◆ Exercise ◆
A single number is expected: the count of lines below where the word "from" occurs.

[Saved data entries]

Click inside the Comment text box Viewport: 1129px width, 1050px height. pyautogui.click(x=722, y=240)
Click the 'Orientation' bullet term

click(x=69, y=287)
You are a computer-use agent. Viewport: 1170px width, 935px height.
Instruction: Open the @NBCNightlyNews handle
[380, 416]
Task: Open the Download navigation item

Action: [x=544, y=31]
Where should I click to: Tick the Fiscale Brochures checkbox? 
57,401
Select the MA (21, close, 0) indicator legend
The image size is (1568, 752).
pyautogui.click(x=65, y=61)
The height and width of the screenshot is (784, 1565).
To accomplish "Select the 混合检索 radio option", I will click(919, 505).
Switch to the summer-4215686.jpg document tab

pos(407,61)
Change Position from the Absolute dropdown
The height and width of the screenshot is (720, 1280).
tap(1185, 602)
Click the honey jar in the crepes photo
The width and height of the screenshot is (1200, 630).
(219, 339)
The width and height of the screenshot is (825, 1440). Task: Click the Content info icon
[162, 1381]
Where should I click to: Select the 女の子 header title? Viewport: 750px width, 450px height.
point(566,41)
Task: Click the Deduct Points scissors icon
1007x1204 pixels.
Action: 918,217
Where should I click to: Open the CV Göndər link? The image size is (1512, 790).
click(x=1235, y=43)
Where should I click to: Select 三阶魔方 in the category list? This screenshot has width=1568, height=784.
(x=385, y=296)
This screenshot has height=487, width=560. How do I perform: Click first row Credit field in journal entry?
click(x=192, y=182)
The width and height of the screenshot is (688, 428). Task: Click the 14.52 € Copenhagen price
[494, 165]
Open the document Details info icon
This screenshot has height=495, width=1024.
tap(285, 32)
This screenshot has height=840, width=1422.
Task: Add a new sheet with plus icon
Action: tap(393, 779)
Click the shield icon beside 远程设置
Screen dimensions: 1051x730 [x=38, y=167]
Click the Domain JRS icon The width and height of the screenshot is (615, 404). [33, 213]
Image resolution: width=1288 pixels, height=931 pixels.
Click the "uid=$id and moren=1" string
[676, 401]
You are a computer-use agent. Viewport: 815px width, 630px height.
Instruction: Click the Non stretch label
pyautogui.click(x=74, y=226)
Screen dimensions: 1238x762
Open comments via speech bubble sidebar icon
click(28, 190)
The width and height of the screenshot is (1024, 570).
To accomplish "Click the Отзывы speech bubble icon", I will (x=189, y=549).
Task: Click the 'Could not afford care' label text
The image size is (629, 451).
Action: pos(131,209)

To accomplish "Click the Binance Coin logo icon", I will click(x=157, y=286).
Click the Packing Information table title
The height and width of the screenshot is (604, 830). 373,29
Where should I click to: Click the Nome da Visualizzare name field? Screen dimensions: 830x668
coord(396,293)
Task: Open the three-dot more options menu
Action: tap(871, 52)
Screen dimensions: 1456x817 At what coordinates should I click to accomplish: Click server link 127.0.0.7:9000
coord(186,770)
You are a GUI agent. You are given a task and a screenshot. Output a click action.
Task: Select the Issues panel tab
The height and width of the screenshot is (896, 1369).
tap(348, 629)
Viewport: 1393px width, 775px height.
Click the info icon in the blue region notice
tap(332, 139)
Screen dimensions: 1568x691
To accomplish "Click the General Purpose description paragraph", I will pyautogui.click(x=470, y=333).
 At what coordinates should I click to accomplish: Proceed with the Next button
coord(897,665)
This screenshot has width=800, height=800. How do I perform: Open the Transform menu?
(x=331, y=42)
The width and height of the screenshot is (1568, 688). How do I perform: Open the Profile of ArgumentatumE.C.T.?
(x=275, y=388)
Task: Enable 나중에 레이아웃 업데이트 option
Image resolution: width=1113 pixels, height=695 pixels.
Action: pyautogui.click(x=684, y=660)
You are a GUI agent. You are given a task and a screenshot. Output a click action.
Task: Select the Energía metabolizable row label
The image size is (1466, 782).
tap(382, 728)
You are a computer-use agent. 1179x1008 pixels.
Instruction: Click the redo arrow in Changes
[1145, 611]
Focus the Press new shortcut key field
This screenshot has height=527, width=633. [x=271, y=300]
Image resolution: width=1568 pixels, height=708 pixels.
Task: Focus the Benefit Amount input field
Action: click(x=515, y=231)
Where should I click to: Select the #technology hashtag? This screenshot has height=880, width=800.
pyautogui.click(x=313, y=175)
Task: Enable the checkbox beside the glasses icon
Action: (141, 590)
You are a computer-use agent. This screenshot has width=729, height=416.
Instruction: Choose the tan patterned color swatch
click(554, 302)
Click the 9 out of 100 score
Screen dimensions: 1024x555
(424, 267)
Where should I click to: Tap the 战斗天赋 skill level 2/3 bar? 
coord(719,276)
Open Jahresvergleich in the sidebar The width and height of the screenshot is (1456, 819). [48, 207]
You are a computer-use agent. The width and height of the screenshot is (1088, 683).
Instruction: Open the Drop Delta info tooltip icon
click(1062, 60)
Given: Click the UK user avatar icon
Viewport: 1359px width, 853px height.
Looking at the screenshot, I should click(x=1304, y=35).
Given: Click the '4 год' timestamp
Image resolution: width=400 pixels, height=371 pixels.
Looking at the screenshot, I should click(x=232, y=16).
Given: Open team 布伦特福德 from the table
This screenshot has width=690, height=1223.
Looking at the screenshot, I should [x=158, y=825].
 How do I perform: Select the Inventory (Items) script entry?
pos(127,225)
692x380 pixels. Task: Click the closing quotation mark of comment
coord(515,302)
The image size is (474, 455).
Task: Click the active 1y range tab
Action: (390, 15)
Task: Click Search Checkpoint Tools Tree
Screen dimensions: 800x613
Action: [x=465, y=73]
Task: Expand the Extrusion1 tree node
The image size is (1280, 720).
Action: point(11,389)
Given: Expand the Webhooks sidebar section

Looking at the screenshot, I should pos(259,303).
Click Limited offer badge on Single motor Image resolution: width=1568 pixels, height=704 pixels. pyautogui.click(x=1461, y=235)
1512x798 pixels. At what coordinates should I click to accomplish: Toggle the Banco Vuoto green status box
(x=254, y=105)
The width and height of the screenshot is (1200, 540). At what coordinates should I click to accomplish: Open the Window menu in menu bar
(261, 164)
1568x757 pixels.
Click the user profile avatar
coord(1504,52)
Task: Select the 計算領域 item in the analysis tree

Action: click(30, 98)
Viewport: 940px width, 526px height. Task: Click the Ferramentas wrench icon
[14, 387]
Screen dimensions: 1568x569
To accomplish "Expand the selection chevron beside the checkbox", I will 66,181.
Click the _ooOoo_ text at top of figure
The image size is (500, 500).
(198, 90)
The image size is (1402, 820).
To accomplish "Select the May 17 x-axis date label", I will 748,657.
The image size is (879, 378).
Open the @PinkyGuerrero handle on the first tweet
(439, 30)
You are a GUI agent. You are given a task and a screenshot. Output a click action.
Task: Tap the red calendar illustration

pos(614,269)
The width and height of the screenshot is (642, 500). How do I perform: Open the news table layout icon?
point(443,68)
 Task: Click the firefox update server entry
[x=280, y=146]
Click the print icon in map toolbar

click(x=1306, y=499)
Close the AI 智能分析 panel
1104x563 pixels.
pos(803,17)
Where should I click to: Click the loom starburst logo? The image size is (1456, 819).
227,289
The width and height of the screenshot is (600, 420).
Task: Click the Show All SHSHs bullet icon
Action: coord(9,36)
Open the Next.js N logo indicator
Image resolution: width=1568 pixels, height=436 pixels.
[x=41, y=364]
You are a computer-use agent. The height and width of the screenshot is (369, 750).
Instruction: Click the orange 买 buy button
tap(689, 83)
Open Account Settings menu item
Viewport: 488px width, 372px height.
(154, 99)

◆ Task solution ◆
2